Habitual patterns of standing, like hanging off one hip, crossing your legs when sitting can also contribute to the problem. Remember, I mentioned how tendons don’t like compression…that’s what happens when you hold the body in the above static positions, the tendons can get stretched across the bone where they attach. This can also then compress the bursa (or cushion) that sits between the tendons and the bone.
This tendon issue can creep in with a sudden fitness regime of long walks if we are not strong enough in some of the deep stabilising muscles around the hip and pelvis and don’t build up slowly. A common mistake is that people try to stretch the gluteal muscles with exercises that pull the leg across the body or stretch the ITB over the outside of the hip, which further aggravates the problem.
Remember the rule of thumb – increase by no more than 10% each week and to start with, consider a day off in between long walks, especially, if they involve a lot of stairs or hill climbing. Also, a strengthening program that focuses on the core and deeper gluteal muscles will prepare you well and hopefully prevent a pain in the butt later when increasing or starting a walking or running.
Nikki Scott, Physiotherapist
Tendon Injuries, Running and Starting a new Exercise Program during Lockdown
While lockdown has meant more of us can work from home, some of us have also found we have more time or more motivation to exercise.
Remember, it is important to build up slowly. Some parts of our body need longer to adjust to a new exercise regime or changes in routine.
Tendons are the part of our body that connect our muscles to our bones and can be sensitive to sudden changes in load or demand.
For example, the Achilles tendon is located at the back of the heel. If someone suddenly decides they are going to run every day during lockdown with no build up, this may lead to what we call Achilles tendinopathy.
This is where the tendon becomes aggravated due to overload. There are other causes as well of course, such as poor running shoes or running style but, in many cases, it develops due to a sudden change in training load without enough recovery time. Tendons are also very sensitive to compression load but I will go more into that in the next blog!
To ensure you build in enough recovery time, try to add variety into your routine and try to give yourself a day off in between the same exercise. That rest day could be an opportunity to do some pilates or yoga or a different activity such as swimming or cycling.
In general, progress slowly, increasing you weight session or running sessions by no more than 10% each week.
If you’ve never run before, there are some good apps that will build you up slowly and split your running into walking and running intervals until you are running continuously. For example, ‘5K’ Couch to 5K – Run Training.

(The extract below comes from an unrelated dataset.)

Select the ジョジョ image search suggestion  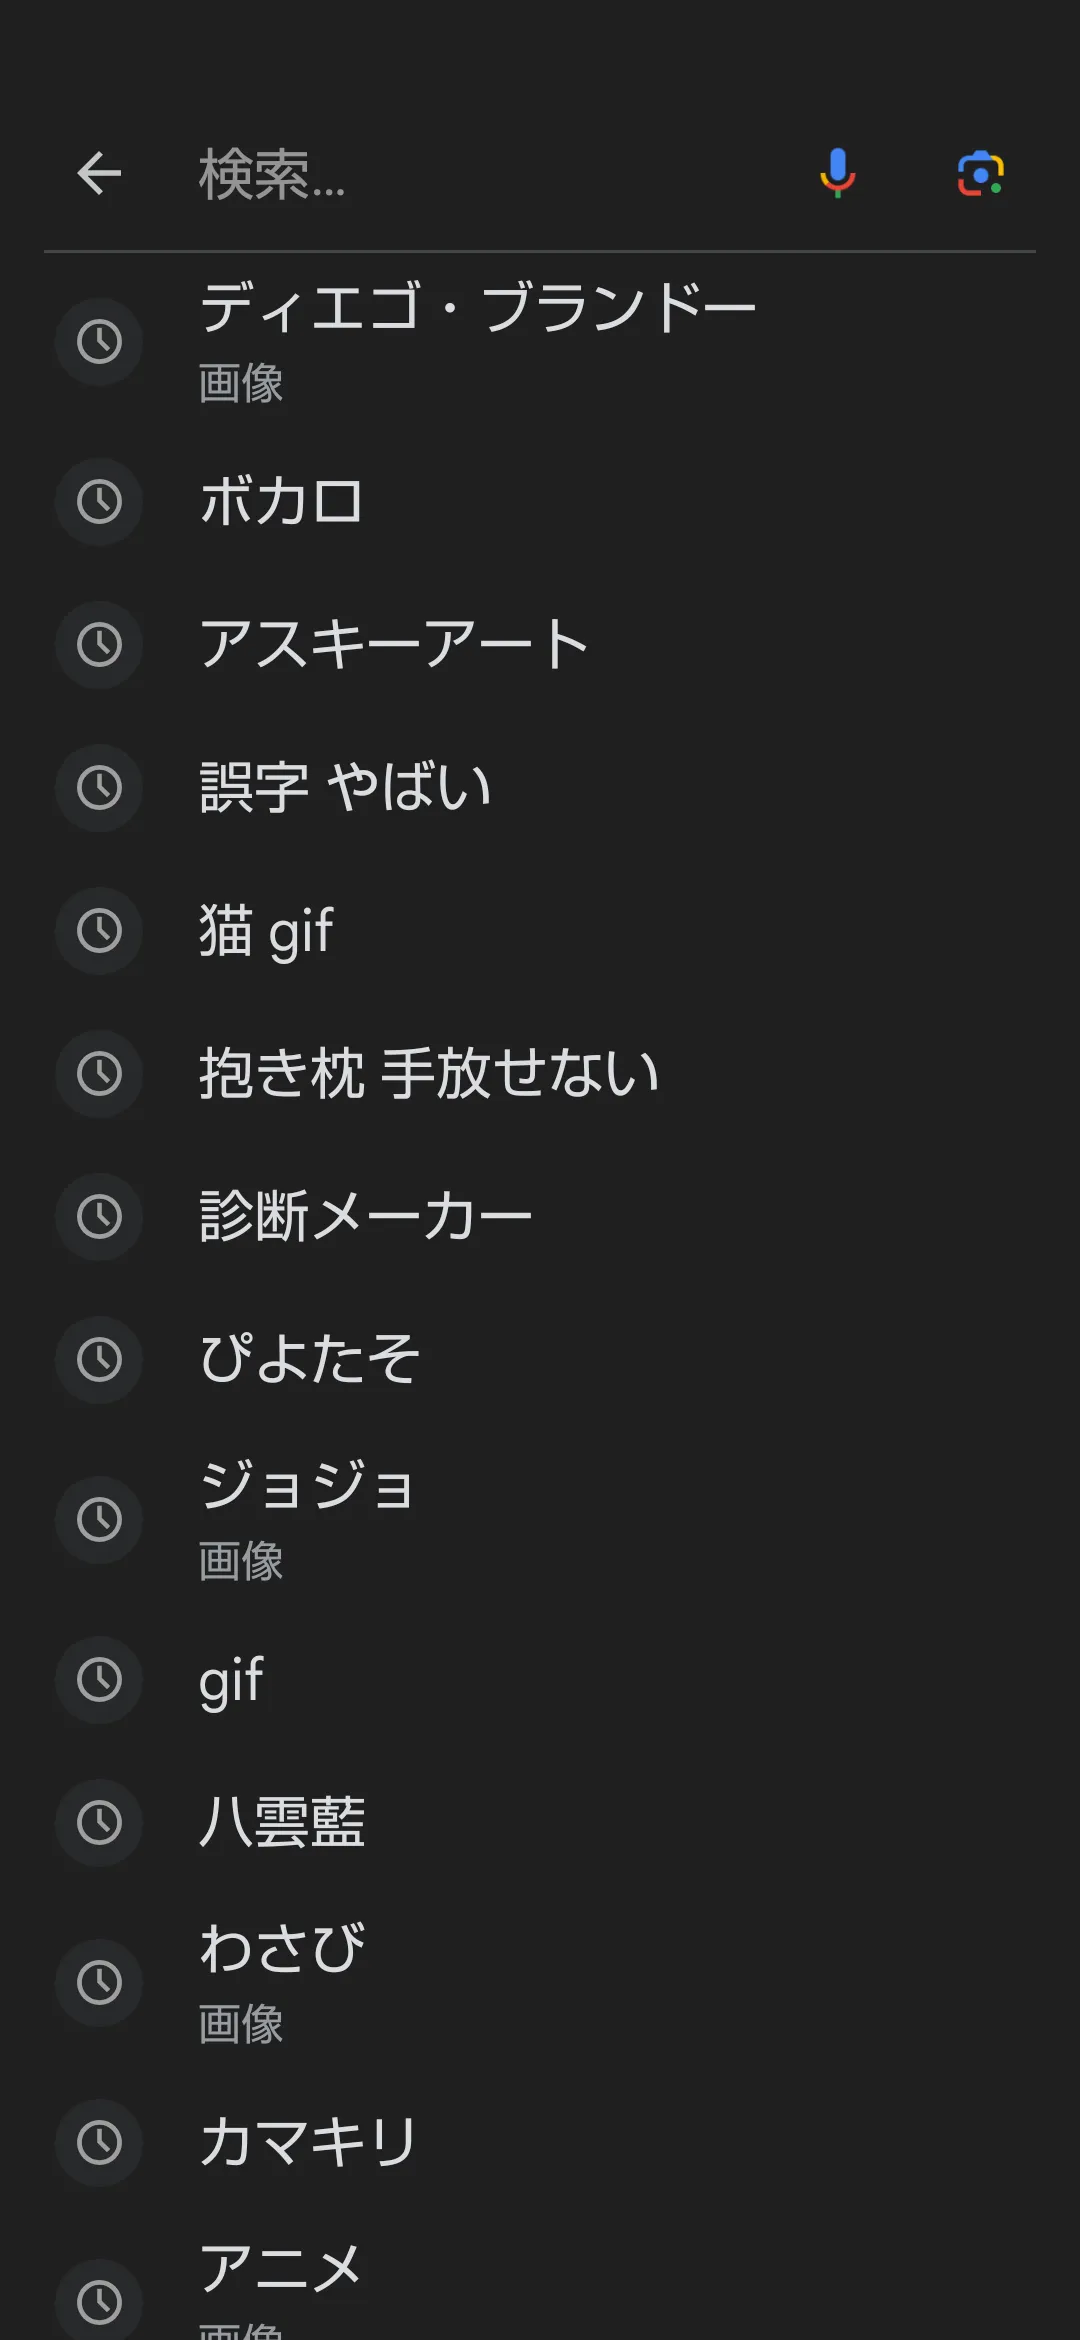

Running is great, as you require no equipment (other than a good pair of running shoes) and you can literally open the door and go. However, if you have suddenly decided to give running a go, make sure you build up slowly and have a day off in between running sessions.
If this is you already, there are some specific exercises you can learn to assist. The first step is to get it properly diagnosed. Next, learn what exercises and lifestyle changes you can make to decrease your pain and to build healthy tendons.